Sargon’s overconfident young buck persona is a bit of a video game cliche, and personally I found it a downgrade from the more classical romantic heroism of earlier versions of the Prince. I also didn’t find myself much engaged by The Lost Crown’s story, which involves the Immortals setting off in search of Ghassan after his treacherous abduction in the midst of a war — although I appreciate that Ubisoft Montpellier is attempting to flesh out the rather basic, and at times Orientalist, archetypes of the earlier games with a more richly imagined world of myths, monsters, and warring factions drawn directly from Persian mythology. (There’s even a Farsi language option for spoken dialogue.)

One of the more successful narrative gambits goes back to the same well as The Sands of Time and brings time itself into play. There’s no suggestion (yet, anyway) that Sargon will get the power to manipulate time itself, but his adventure takes him into areas where time is in flux: ruins float precariously in midair, caught in the act of collapse, while characters appear to stray into the narrative from both past and future, some appearing to have lived decades within hours. There are some intriguing setups here, and it will be interesting to see how they pay off in the full game.

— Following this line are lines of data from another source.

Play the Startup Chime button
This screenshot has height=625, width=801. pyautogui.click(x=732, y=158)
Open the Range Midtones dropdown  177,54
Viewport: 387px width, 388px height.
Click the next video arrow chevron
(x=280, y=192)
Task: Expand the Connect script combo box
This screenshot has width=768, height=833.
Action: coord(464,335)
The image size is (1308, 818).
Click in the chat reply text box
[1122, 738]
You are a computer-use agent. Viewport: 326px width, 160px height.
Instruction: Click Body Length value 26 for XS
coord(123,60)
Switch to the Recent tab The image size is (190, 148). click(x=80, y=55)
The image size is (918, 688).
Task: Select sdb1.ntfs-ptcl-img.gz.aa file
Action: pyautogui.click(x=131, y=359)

Mechanically, The Lost Crown is on much firmer ground. At Ubisoft Montpellier, game director Mounir Radi can draw on the institutional knowledge that informed Rayman Origins and Legends; these people know how to make sharp, inventive 2D platform games. The Lost Crown foregrounds combat first, concentrating on teaching you to combine Sargon’s hard-pressing attacks with parries and swift dodges. (There are launches, juggles, air attacks, and more to learn in combat training, plus powerful moves that can be charged up by dealing damage without taking it.) Enemies hit hard, but damage sponges are rare; fighting in The Lost Crown is more about managing the space around you and the attack patterns of various different enemy types.

Sargon appears to dash through an obstacle, leaving a bright blue trail, in Prince of Persia: The Lost Crown Image: Ubisoft Montpellier

It’s a while before The Lost Crown bares its teeth as a pure platformer, which may be surprising to those who remember the trap gauntlets of The Sands of Time, never mind the pixel-perfect assault courses of the 1989 game. But rest assured that those challenges do eventually arrive, mostly after Sargon acquires a bow; you’ll need nimble fingers to aim and loose arrows mid-jump to trigger the next platform, as the game often demands. (There’s an automatic platforming assist mode available in the accessibility settings.) This is a kind of platforming very specific to Prince of Persia, requiring short chains of involved, precise acrobatic moves that are satisfying to pull off.

But more than a pure combat or platforming game, The Lost Crown is a Metroidvania. It has a labyrinthine map that opens up in an organic, nonlinear fashion. There’s plenty of backtracking and gear-gating involved in its level design, but it’s also possible to discover and explore new areas before the story takes you there. A smattering of side quests encourages careful exploration, too. While I may not have felt all that involved in the story’s opening hours, I did start to develop a strong sense of place in The Lost Crown: It offers a contiguous patchwork of distinct locations (dank cellars, humid forests, golden palaces), each with its own atmosphere and menagerie, each linked in circuitous and unexpected ways.

That’s all you can ask of a Metroidvania, and it turns out to be a great place for Prince of Persia to find its feet again after a decade on the benches. The actual Prince may be in another castle, but so far his game series feels right at home.